#### [PROVIDED RECORDS]

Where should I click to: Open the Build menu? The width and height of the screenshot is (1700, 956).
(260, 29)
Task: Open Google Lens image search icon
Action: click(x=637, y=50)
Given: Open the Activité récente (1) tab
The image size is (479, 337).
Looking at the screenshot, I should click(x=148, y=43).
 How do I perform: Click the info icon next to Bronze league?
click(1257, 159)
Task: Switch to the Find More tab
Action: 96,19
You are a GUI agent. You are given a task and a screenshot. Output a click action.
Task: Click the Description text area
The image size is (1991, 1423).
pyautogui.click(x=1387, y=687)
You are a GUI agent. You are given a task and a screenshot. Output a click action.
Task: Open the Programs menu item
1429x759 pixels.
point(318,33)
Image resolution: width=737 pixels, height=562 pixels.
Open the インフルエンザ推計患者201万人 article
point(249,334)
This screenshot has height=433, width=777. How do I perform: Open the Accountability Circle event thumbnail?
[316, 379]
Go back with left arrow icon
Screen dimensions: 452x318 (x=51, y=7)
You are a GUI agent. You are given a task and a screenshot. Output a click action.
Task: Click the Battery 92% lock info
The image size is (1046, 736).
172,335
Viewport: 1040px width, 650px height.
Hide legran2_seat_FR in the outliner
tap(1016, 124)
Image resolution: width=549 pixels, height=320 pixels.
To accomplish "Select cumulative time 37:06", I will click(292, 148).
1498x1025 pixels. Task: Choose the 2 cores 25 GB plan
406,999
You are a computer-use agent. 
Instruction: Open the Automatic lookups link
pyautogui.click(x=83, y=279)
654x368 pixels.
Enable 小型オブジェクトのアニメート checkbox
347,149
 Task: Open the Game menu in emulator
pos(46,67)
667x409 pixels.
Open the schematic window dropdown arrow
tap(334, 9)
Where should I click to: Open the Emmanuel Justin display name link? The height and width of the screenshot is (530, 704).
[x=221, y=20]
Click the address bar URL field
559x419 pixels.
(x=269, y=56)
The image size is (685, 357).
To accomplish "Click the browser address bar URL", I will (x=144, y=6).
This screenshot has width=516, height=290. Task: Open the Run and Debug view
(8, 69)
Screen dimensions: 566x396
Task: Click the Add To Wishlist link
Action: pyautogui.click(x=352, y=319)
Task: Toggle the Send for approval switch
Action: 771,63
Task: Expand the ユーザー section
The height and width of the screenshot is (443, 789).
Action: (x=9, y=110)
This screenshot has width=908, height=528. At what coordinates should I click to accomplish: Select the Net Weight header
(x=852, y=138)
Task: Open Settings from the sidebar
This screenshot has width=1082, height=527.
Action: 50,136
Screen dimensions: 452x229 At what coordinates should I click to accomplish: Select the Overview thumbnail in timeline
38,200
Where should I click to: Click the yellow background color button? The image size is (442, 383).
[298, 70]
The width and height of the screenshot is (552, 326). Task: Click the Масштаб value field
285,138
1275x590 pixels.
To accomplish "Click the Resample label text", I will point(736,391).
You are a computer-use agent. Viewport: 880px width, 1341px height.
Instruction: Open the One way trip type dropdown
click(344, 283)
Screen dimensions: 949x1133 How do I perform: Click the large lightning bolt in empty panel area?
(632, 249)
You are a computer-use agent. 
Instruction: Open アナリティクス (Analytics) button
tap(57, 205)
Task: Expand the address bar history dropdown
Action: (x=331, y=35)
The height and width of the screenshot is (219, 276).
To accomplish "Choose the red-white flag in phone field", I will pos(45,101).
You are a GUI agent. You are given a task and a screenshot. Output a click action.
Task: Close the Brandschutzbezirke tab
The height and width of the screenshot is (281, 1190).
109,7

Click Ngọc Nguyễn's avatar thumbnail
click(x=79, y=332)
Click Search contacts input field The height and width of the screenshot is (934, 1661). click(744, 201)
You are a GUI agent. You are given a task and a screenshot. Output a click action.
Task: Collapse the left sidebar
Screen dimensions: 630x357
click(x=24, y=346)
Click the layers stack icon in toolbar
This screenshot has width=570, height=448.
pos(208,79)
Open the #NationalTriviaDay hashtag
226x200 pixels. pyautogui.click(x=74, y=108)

#### [WORK INSTRUCTIONS]
Recast every item above as a JSON list of strings, one string per line, leaving out blank lines.

#### [THE RESPONSE]
[
  "Where should I click to: Open the Build menu? The width and height of the screenshot is (1700, 956).",
  "(260, 29)",
  "Task: Open Google Lens image search icon",
  "Action: click(x=637, y=50)",
  "Given: Open the Activité récente (1) tab",
  "The image size is (479, 337).",
  "Looking at the screenshot, I should click(x=148, y=43).",
  " How do I perform: Click the info icon next to Bronze league?",
  "click(1257, 159)",
  "Task: Switch to the Find More tab",
  "Action: 96,19",
  "You are a GUI agent. You are given a task and a screenshot. Output a click action.",
  "Task: Click the Description text area",
  "The image size is (1991, 1423).",
  "pyautogui.click(x=1387, y=687)",
  "You are a GUI agent. You are given a task and a screenshot. Output a click action.",
  "Task: Open the Programs menu item",
  "1429x759 pixels.",
  "point(318,33)",
  "Image resolution: width=737 pixels, height=562 pixels.",
  "Open the インフルエンザ推計患者201万人 article",
  "point(249,334)",
  "This screenshot has height=433, width=777. How do I perform: Open the Accountability Circle event thumbnail?",
  "[316, 379]",
  "Go back with left arrow icon",
  "Screen dimensions: 452x318 (x=51, y=7)",
  "You are a GUI agent. You are given a task and a screenshot. Output a click action.",
  "Task: Click the Battery 92% lock info",
  "The image size is (1046, 736).",
  "172,335",
  "Viewport: 1040px width, 650px height.",
  "Hide legran2_seat_FR in the outliner",
  "tap(1016, 124)",
  "Image resolution: width=549 pixels, height=320 pixels.",
  "To accomplish \"Select cumulative time 37:06\", I will click(292, 148).",
  "1498x1025 pixels. Task: Choose the 2 cores 25 GB plan",
  "406,999",
  "You are a computer-use agent. ",
  "Instruction: Open the Automatic lookups link",
  "pyautogui.click(x=83, y=279)",
  "654x368 pixels.",
  "Enable 小型オブジェクトのアニメート checkbox",
  "347,149",
  " Task: Open the Game menu in emulator",
  "pos(46,67)",
  "667x409 pixels.",
  "Open the schematic window dropdown arrow",
  "tap(334, 9)",
  "Where should I click to: Open the Emmanuel Justin display name link? The height and width of the screenshot is (530, 704).",
  "[x=221, y=20]",
  "Click the address bar URL field",
  "559x419 pixels.",
  "(x=269, y=56)",
  "The image size is (685, 357).",
  "To accomplish \"Click the browser address bar URL\", I will (x=144, y=6).",
  "This screenshot has width=516, height=290. Task: Open the Run and Debug view",
  "(8, 69)",
  "Screen dimensions: 566x396",
  "Task: Click the Add To Wishlist link",
  "Action: pyautogui.click(x=352, y=319)",
  "Task: Toggle the Send for approval switch",
  "Action: 771,63",
  "Task: Expand the ユーザー section",
  "The height and width of the screenshot is (443, 789).",
  "Action: (x=9, y=110)",
  "This screenshot has width=908, height=528. At what coordinates should I click to accomplish: Select the Net Weight header",
  "(x=852, y=138)",
  "Task: Open Settings from the sidebar",
  "This screenshot has width=1082, height=527.",
  "Action: 50,136",
  "Screen dimensions: 452x229 At what coordinates should I click to accomplish: Select the Overview thumbnail in timeline",
  "38,200",
  "Where should I click to: Click the yellow background color button? The image size is (442, 383).",
  "[298, 70]",
  "The width and height of the screenshot is (552, 326). Task: Click the Масштаб value field",
  "285,138",
  "1275x590 pixels.",
  "To accomplish \"Click the Resample label text\", I will point(736,391).",
  "You are a computer-use agent. Viewport: 880px width, 1341px height.",
  "Instruction: Open the One way trip type dropdown",
  "click(344, 283)",
  "Screen dimensions: 949x1133 How do I perform: Click the large lightning bolt in empty panel area?",
  "(632, 249)",
  "You are a computer-use agent. ",
  "Instruction: Open アナリティクス (Analytics) button",
  "tap(57, 205)",
  "Task: Expand the address bar history dropdown",
  "Action: (x=331, y=35)",
  "The height and width of the screenshot is (219, 276).",
  "To accomplish \"Choose the red-white flag in phone field\", I will pos(45,101).",
  "You are a GUI agent. You are given a task and a screenshot. Output a click action.",
  "Task: Close the Brandschutzbezirke tab",
  "The height and width of the screenshot is (281, 1190).",
  "109,7",
  "Click Ngọc Nguyễn's avatar thumbnail",
  "click(x=79, y=332)",
  "Click Search contacts input field The height and width of the screenshot is (934, 1661). click(744, 201)",
  "You are a GUI agent. You are given a task and a screenshot. Output a click action.",
  "Task: Collapse the left sidebar",
  "Screen dimensions: 630x357",
  "click(x=24, y=346)",
  "Click the layers stack icon in toolbar",
  "This screenshot has width=570, height=448.",
  "pos(208,79)",
  "Open the #NationalTriviaDay hashtag",
  "226x200 pixels. pyautogui.click(x=74, y=108)"
]